Generally, I try to define all my string processing code on Substring (or StringProtocol) to avoid forcing constant reallocations of the string buffer. This usually works fine, but on methods like this:
func firstWord(in str: String) -> Substring {
let index = str.unicodeScalars.index {
CharacterSet.whitespacesAndNewlines.contains($0)
} ?? str.unicodeScalars.endIndex
// The character set should only match the first UnicodeScalar in a Character
let strIndex = index.samePosition(in: str)!
return str[..<strIndex]
}
it breaks if I attempt to change the input type to a Substring (and breaks even more if I attempt to accept StringProtocol). Substring.unicodeScalars is a String.UnicodeScalarView, which uses String.UnicodeScalarView.Index as its index. The samePosition(in:) method on these indexes doesn't work with Substring
Possible Solutions
Add a samePosition(in: Substring) method to String.*View.Index. This would (I assume) be the easiest change, but I would guess this would be much harder to implement on StringProtocol if support for that is wanted.
Move samePosition to StringProtocol, as an index(samePositionAs: Index) method. This would allow all StringProtocol members to provide their own implementations of the operation for their own *View Index types, but is a much bigger change than the first option
Something else, these are the two solutions I could think of, if you can think of another please share it
That still doesn't work because samePosition(in:) is only defined for String, String.UnicodeScalarView, String.UTF16View, and String.UTF8View. It's not generic at all.

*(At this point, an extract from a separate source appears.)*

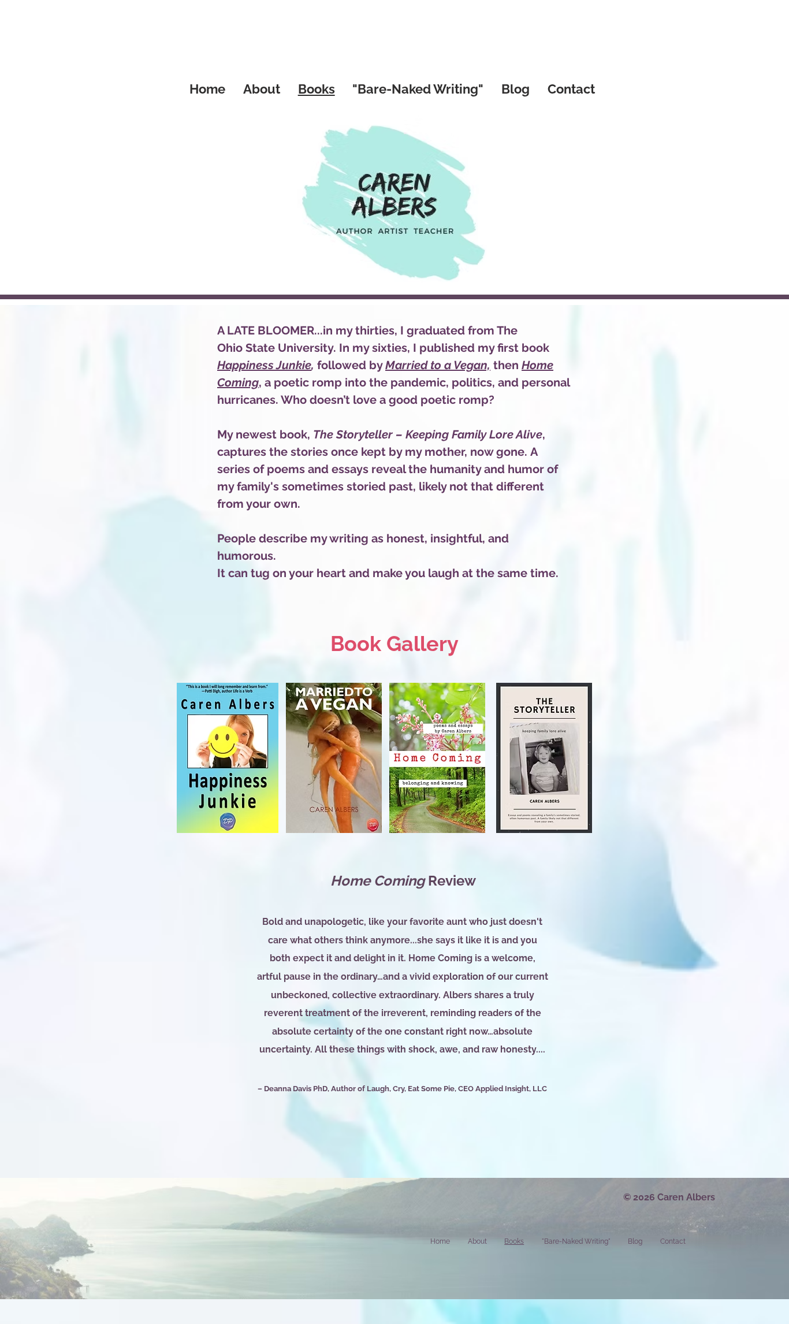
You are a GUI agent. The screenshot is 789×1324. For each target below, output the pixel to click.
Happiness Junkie (264, 365)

String's index interchangeability doesn't seem to be reflected in StringProtocol currently, so we add those constraints ourselves. When the future of StringProtocol is more certain, we can add these constraints directly on the protocol.
edit: Added firstWord5, which shows that we don't need the S.Index == String.Index constraint
Ahh I see. Either way, this is just a method to do what I did without using samePosition(in:) (which I didn't realize would compile). What if you wanted to do this:
func prefix(of str: String, until condition: (UnicodeScalar) -> Bool) -> Substring {
var index = str.unicodeScalars.index(where: condition) ?? str.unicodeScalars.endIndex
while true {
if let characterIndex = index.samePosition(in: str) {
return str[..<characterIndex]
}
index = str.index(before: index)
}
}
I guess when simplifying my use of the function for my example I accidentally made it into something that didn't actually need use samePosition(in:), but the fact that samePosition(in:) doesn't work with Substring seems to still be an issue.
Ah, so you want to know when the index is grapheme-aligned, that is, the index is a member of str.indices. Yes, this is a gap in Substring.
Off the top of my head, I can't think of a reason why this couldn't be defined for Substring. There might be some more effort involved in having this be present on StringProtocol, as StringProtocol might need further constraints on its associated types.
Sorry to resurrect this thread, but it seems that String.Index.samePosition(in:) still does not offer a way to do index conversion on Substring views, even though Substring uses String.Index. Has this gap been closed in another way?
Swift 5.7 made an important step in the right direction by having Substring.index(before:) and Substring.index(after:) automatically and implicitly round the supplied index down to the nearest character boundary within the substring.
I think it would make sense to provide this rounding-down operation as explicit methods on String and Substring. SE-0180 called this out as important future work; it’s time we followed up on that.
Note: Character boundaries within a Substring do not necessarily match character boundaries within its base string — so we cannot use the String-based methods to infer character positions within substrings: we need dedicated methods for rounding down indices within a substring.